◆ **INSTRUCTION 1**
According to the text on Nabarangpur, how high above sea level is the town?

◆ **TEXT SECTION**
Nabarangpur is a town, villa city and a municipality in Nabarangapur district in the Indian state of Odisha. It is the headquarters of Nabarangpur district.

Geography and Climate 
Nabarangpur is situated at 19.23 Degree north latitude and 82.55 degrees east longitudes. It is 582m above sea level.

The climate is a tropical monsoon in Nabarangapur like the rest of Odisha. Monsoon season is mainly during the months of July, August, September, and October, and is not as harsh as it is in other parts of the state, bringing about moderate rainfall.

Summers in Nabarangpur is slightly hot, and this season runs during the months of March, April, May, and June. The summer months will experience an average temperature of around 31.0 °C, a minimum temperature of 24.9 °C and a maximum temperature of 37.1 °C. During winter the average temperature is around 19.2 °C, the minimum temperature is 12 °C, and the maximum temperature is 26.5 °C.

◆ **MATERIAL TO PROCESS**
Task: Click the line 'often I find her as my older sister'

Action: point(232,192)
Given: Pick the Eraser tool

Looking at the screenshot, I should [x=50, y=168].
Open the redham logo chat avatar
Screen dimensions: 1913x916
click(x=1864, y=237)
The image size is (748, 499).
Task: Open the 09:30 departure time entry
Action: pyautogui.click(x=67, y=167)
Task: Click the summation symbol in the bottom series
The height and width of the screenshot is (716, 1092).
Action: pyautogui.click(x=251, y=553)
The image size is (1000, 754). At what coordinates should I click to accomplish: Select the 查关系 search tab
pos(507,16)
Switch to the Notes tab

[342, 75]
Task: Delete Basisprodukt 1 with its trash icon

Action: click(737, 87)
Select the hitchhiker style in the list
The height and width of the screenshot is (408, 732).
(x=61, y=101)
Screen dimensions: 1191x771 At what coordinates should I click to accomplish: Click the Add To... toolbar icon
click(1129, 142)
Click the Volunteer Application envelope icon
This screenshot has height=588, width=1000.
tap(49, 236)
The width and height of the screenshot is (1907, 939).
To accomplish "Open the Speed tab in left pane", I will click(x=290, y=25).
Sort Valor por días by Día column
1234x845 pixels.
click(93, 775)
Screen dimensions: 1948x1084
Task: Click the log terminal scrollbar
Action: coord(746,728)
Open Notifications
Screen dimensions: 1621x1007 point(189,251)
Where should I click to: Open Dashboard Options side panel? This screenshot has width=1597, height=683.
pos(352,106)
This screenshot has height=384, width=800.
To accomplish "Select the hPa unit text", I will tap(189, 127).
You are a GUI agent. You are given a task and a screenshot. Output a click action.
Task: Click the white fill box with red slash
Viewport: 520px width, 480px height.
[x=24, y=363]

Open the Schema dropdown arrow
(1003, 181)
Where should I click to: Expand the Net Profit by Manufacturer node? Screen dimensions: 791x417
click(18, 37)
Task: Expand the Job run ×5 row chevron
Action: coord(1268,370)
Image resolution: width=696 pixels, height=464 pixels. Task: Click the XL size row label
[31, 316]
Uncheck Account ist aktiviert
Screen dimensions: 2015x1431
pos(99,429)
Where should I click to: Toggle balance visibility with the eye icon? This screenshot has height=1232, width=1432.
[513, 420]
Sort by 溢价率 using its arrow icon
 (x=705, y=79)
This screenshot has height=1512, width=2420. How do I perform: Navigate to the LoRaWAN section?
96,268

◆ **INSTRUCTION 2**
Copy out the entries word for word, from the line with "Screen dimensions: 1191x771" up to and including the line with "Screen dimensions: 1621x1007 point(189,251)".

◆ **CORRECT OUTPUT 1**
582 m above sea level.

◆ **CORRECT OUTPUT 2**
Screen dimensions: 1191x771 At what coordinates should I click to accomplish: Click the Add To... toolbar icon
click(1129, 142)
Click the Volunteer Application envelope icon
This screenshot has height=588, width=1000.
tap(49, 236)
The width and height of the screenshot is (1907, 939).
To accomplish "Open the Speed tab in left pane", I will click(x=290, y=25).
Sort Valor por días by Día column
1234x845 pixels.
click(93, 775)
Screen dimensions: 1948x1084
Task: Click the log terminal scrollbar
Action: coord(746,728)
Open Notifications
Screen dimensions: 1621x1007 point(189,251)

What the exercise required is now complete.